[comp.os.minix] Bug report

va@jolnet.ORPK.IL.US (Vincent Archer) (12/13/89)

Hello *.

I've been studying Minix on my ST computer for a few months now, and have
found some bugs i'd like to report (and correct on the fly :-))

1) Defining a tty device not supported by the current kernel and using it
   results in a system hang. (I believe I've seen somebody complaining about
   this one some time ago, on the PC version...)

The problem is in kernel/tty.c, tty_task()

the line:
         tp = &tty_struc[tty_mess.TTY_LINE];

should be replaced by:
         if (tty_mess.TTY_LINE >= NR_TTYS) tty_mess.m_type = 999;
         else tp = &tty_struc[tty_mess.TTY_LINE];

more robust, isn't it? Now defining, say /dev/tty19, and using it reports a
EINVAL error.

2) In a similar way, defining a device with a wrong major number, and trying
   to use it result in a nasty and unpleasant panic message (and system hang
   too :-))

The solution is in fs/device.c, dev_open()

The lines:

         major = (dev >> MAJOR) & BYTE;
         if (major == 0 || major >= max_major) return(EINVAL);

shoud be inserted before:

         find_dev(dev);

no sense trying a device you can't open. A more robust way would be to remove
the panic in find_dev() and return an EINVAL. If that's done, the various
calls to find_dev() should check this, and then report the error (if any) to
the caller.

3) Once the above correction is done, trying cat >/dev/baddev fails, but a
   cat >>/dev/baddev still panic!

this leads to an investigation in fs/open.c, where you find that, in the
do_open() system call,

the line:
         dev_open((dev_nr) rip->i_zone[0], (int)bits);

would be better as:
         if ((r = dev_open((dev_nr) rip->i_zone[0], (int)bits)) != OK) {
              put_inode(rip);
              return(r);
         }

anyway, this is (nearly) how it's done in do_creat(). No sense having such a
different behaviour between two similar system calls.

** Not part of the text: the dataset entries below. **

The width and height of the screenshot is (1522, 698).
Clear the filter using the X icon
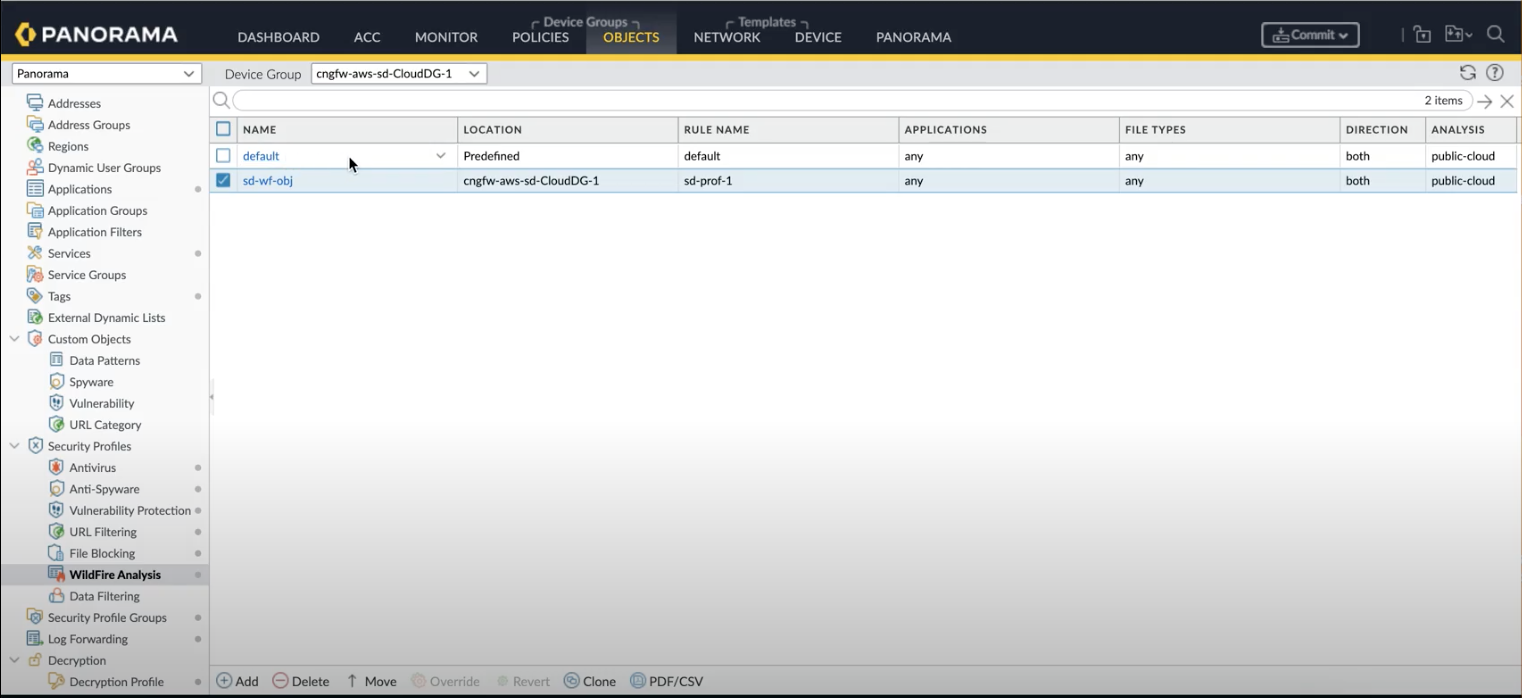coord(1507,101)
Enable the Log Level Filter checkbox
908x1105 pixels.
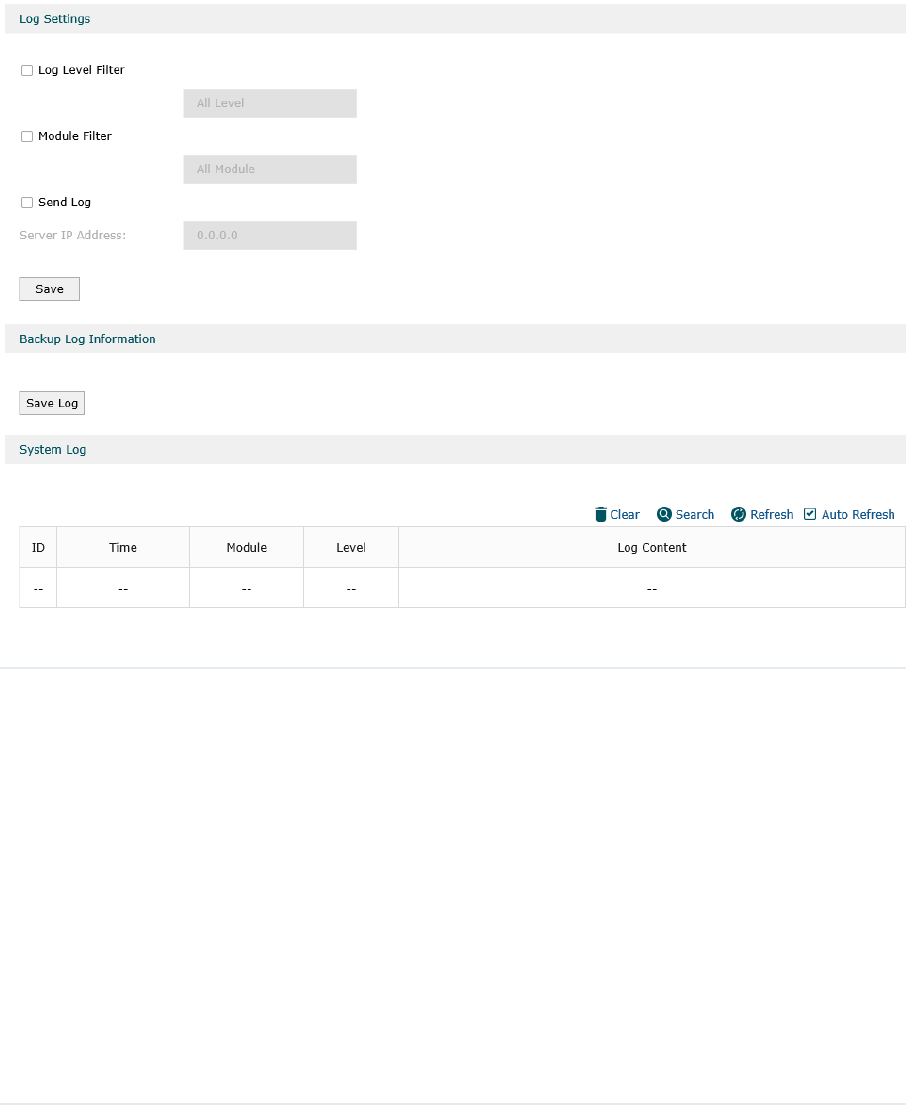tap(27, 70)
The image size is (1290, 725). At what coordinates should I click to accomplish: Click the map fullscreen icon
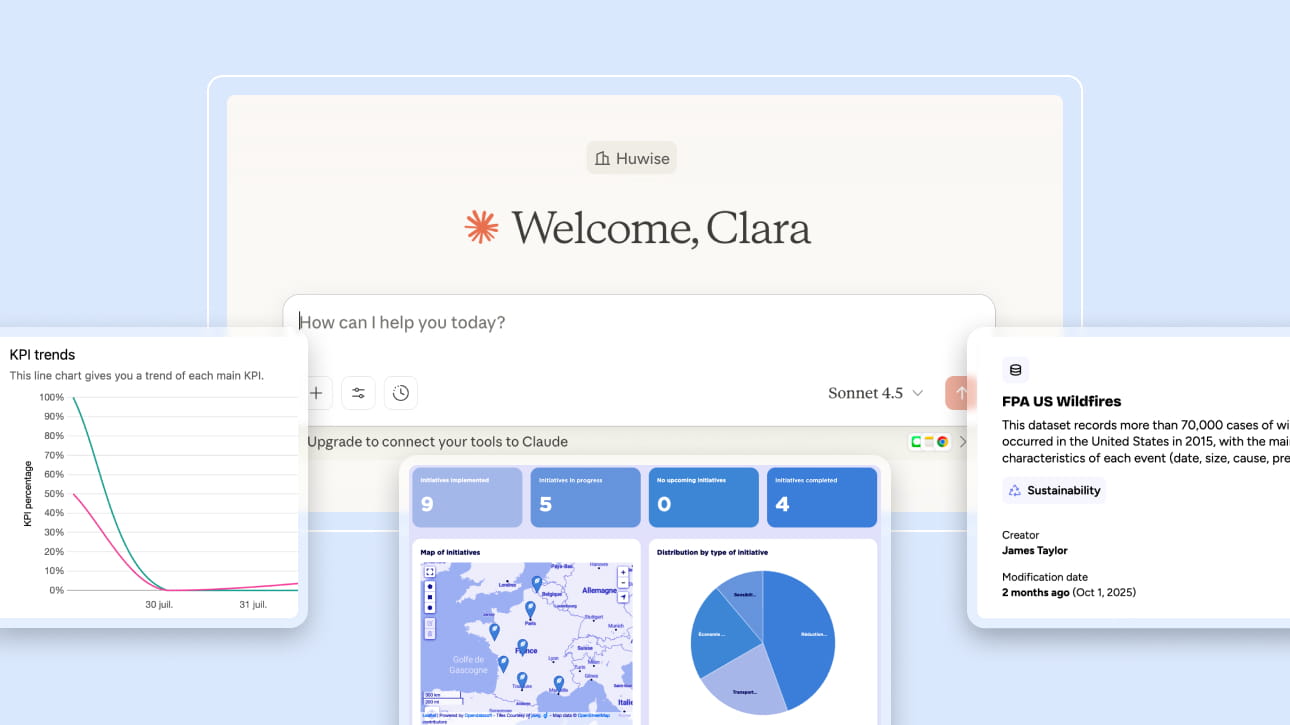(x=430, y=572)
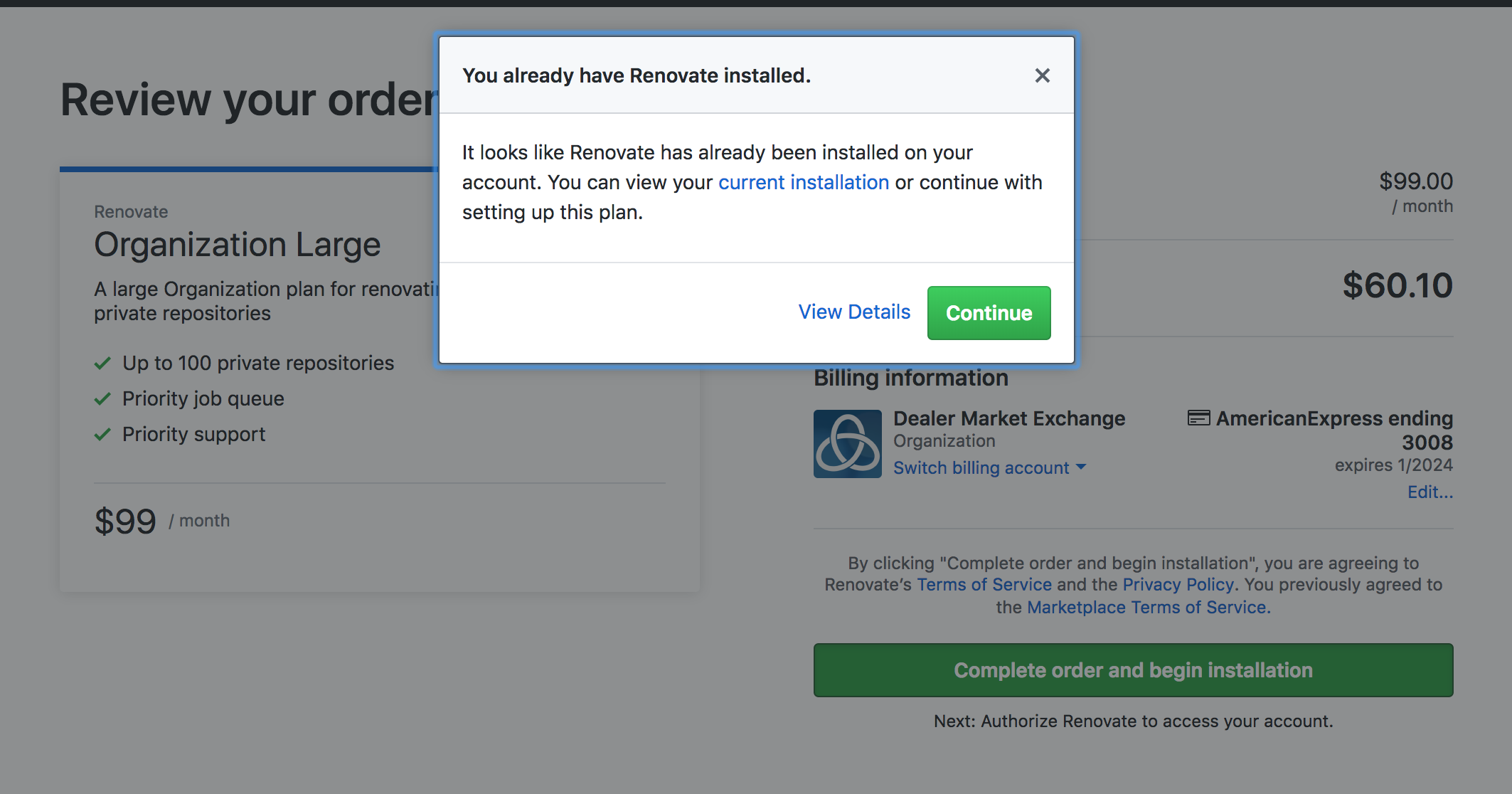This screenshot has width=1512, height=794.
Task: Click the Organization Large plan heading
Action: 238,245
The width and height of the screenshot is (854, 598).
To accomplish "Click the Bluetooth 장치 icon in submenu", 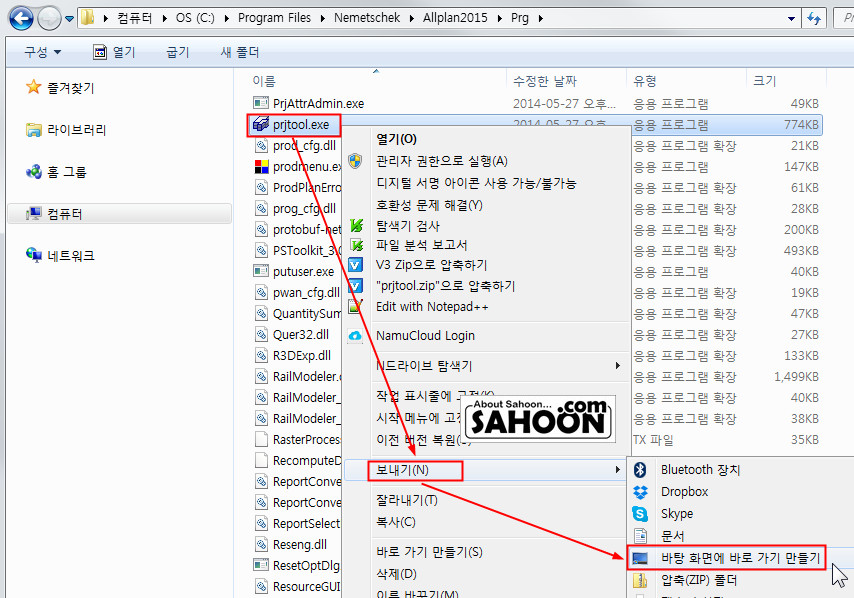I will click(640, 469).
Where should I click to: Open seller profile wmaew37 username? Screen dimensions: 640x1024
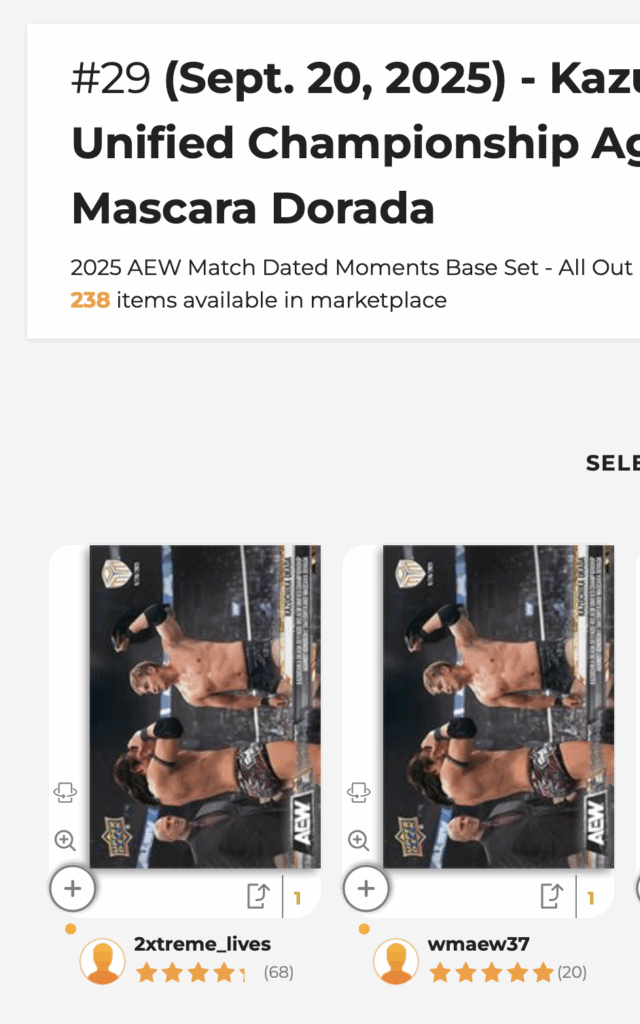[479, 944]
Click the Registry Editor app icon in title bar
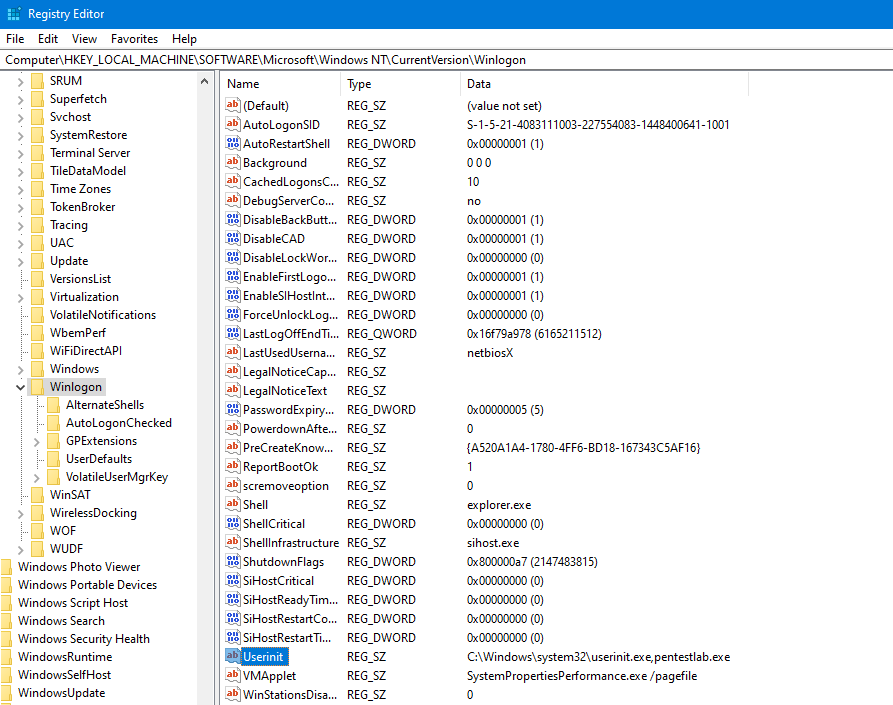 13,14
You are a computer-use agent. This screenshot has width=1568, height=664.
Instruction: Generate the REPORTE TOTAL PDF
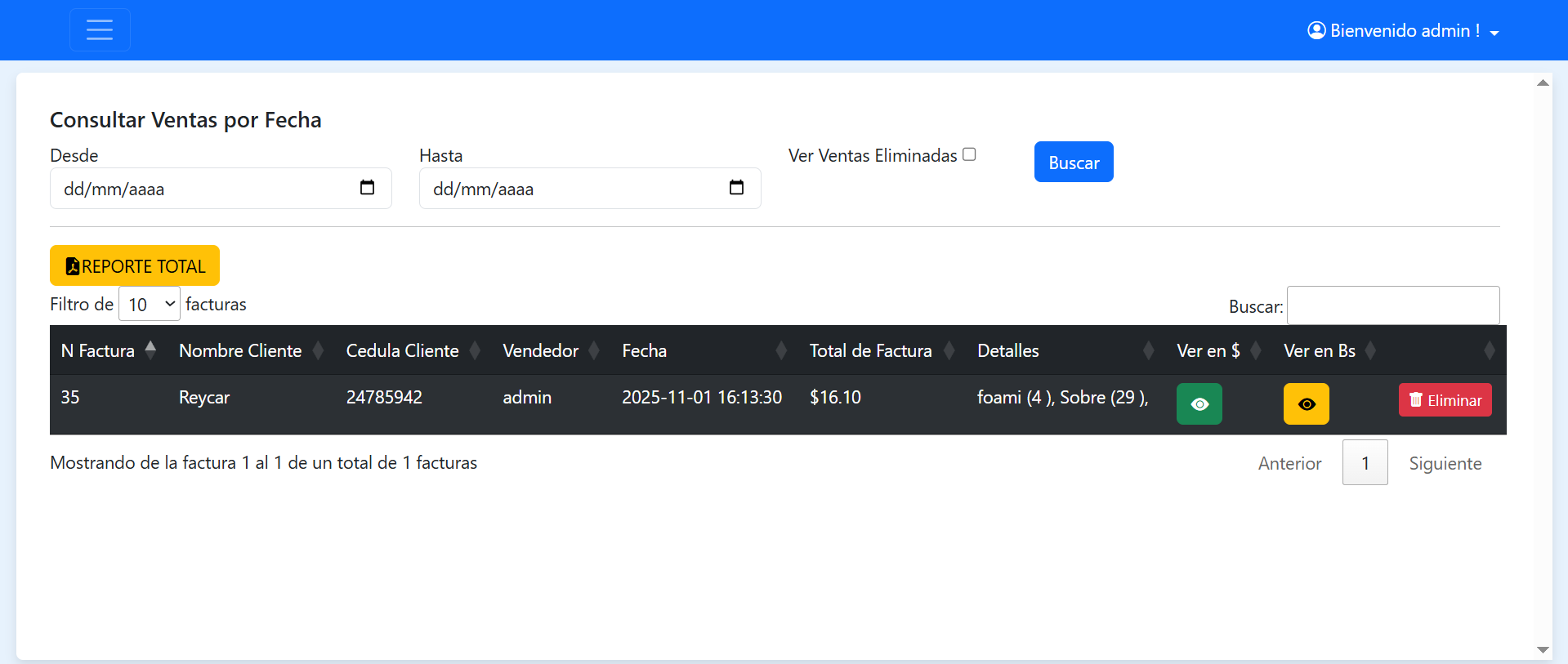135,266
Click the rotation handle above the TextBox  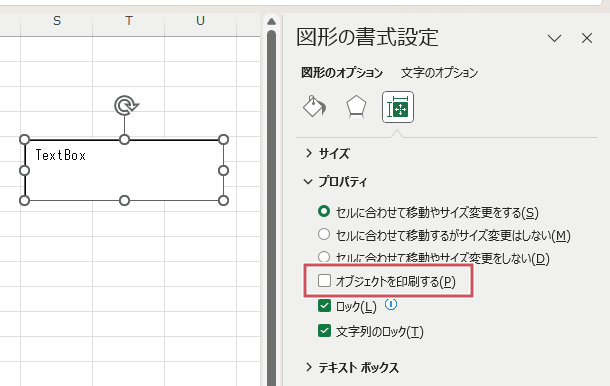click(126, 105)
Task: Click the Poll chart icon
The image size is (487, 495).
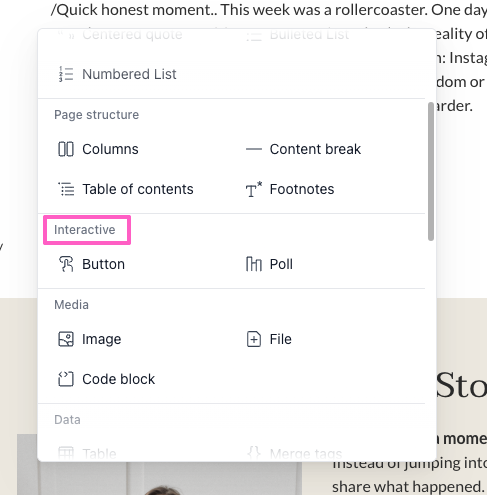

4) In <424@eds1.UUCP>, jdm1@eds1.UUCP (Jon McCown) reported problems trying to
   cat the /dev/null into a file. Well, on 1.1-ST, it does not fill the disk
   it merely displays "invalid errno". The errno is 104, E_EOF, reported by
   the memory driver when trying to read /dev/null.
   This one is not bug, it's merely a disagreement over a fine point: How
   should /dev/null behave? Report EOF in the usual way, saying that 0 bytes
   were read, or report an error, saying that NO bytes may be read... If, like
   me, you prefer the first method, here's a quick fix:

In kernel/memory.c, the do_mem() function says:

    if (device == NULL_DEV)
          return(m_ptr->m_type == DISK_READ ? EOF : m_ptr->COUNT);

you simply replace the EOF constant by 0, and you've won. Still, I don't know
the effects of this modification on other commands and/or system calls. A
better way of doing this would be to alter fs's read_write() so that an EOF
reported becomes a 0 bytes read, but I've not done this (yet).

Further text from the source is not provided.